— Но это было два года назад, — продолжала Диана.
— С тех пор ты оттаял.
— Разве?
— Да. Впрочем, для меня сейчас все оттаяли. Острые углы сгладились. Раньше такого не было. Я привыкла, взглянув на человека, сразу же понимать, что он собой представляет. А теперь…
— Что теперь?..
— Ты мне даже не особенно нравишься, — сказала Диана после паузы. — Но рассказать я хочу именно тебе.
Она в рассеянности подошла к окну и прижалась лбом к стеклу.
— Это как-то связано с любовью? — мягко спросил Цю. — Мы оба знаем, почему ты хочешь рассказать именно мне. Потому что я…

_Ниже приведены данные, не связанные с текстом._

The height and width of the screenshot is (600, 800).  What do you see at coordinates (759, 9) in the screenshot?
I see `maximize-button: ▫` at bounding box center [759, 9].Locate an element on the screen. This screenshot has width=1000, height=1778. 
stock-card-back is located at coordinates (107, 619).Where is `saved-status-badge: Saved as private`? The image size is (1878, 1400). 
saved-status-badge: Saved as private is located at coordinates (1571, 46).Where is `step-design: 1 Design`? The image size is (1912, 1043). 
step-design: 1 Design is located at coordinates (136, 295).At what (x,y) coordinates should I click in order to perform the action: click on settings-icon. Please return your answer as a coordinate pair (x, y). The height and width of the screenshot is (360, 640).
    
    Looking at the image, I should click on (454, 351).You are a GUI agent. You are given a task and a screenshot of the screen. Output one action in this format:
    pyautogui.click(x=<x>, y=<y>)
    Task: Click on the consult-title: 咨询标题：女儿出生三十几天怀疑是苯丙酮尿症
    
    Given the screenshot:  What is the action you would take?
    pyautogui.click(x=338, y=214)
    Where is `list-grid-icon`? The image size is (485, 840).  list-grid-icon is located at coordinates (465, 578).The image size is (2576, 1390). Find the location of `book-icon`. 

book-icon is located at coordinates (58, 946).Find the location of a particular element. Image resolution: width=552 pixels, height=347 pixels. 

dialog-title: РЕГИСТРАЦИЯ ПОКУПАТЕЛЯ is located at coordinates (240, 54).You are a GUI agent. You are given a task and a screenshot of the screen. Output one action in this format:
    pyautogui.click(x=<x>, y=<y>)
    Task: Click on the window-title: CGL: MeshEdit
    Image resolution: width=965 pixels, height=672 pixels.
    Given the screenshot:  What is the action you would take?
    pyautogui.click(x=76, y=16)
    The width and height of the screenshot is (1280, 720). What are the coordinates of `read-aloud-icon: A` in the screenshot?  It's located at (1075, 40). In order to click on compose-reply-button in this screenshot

— Ты беспристрастный. И не похож на других. Верно. — Диана кивнула в сторону лужайки. — Вон тот сорт шоколада, от которого я больна… господин Мишлен Мэн.
Цю озадаченно проследил за ее взглядом, но увидел только A-Боя, который все еще бродил по берегу, волоча за собой сеть. Наконец он понял.
— У тебя был ребенок, — пробормотал Цю. — Ты потеряла ребенка.
— Нет, я сделала аборт. — Диана расправила плечи, и в этом характерном для нее движении чувствовался вызов. Она сразу превратилась в решительную деловую женщину, которая знает себе цену. Она вдруг стала как-то старше. — Пожалуйста, не называй это ребенком. Вспомни Конфуция: «Неверное имя, то есть название, приводит к неверным поступкам». Или что-то в этом роде.
— Прости.
Она взглянула на Цю и поняла, что он извинился не за неправильно найденное слово.
— Не знаю, почему я говорю тебе. Больше никому об этом не известно. Даже маме. Ей в особенности.
То, что сделал потом Цю, было настолько на него не похоже, что удивленная Диана не нашла в себе силы протестовать или сопротивляться. Он поднес ее руку к губам и поцеловал, а потом подвел ее к плетеному креслу и усадил туда, словно некую драгоценность. И Диана, поняв, что в этот момент она действительно казалась ему драгоценной, заплакала.
— Зачем ты сделал это? — спросила она, утирая слезы.
— Не знаю.
— Нет, знаешь.
— Ну… дети… извини, я не могу найти подходящее слово, дети — не для тебя, а для меня — это боль. Они несут с собой боль.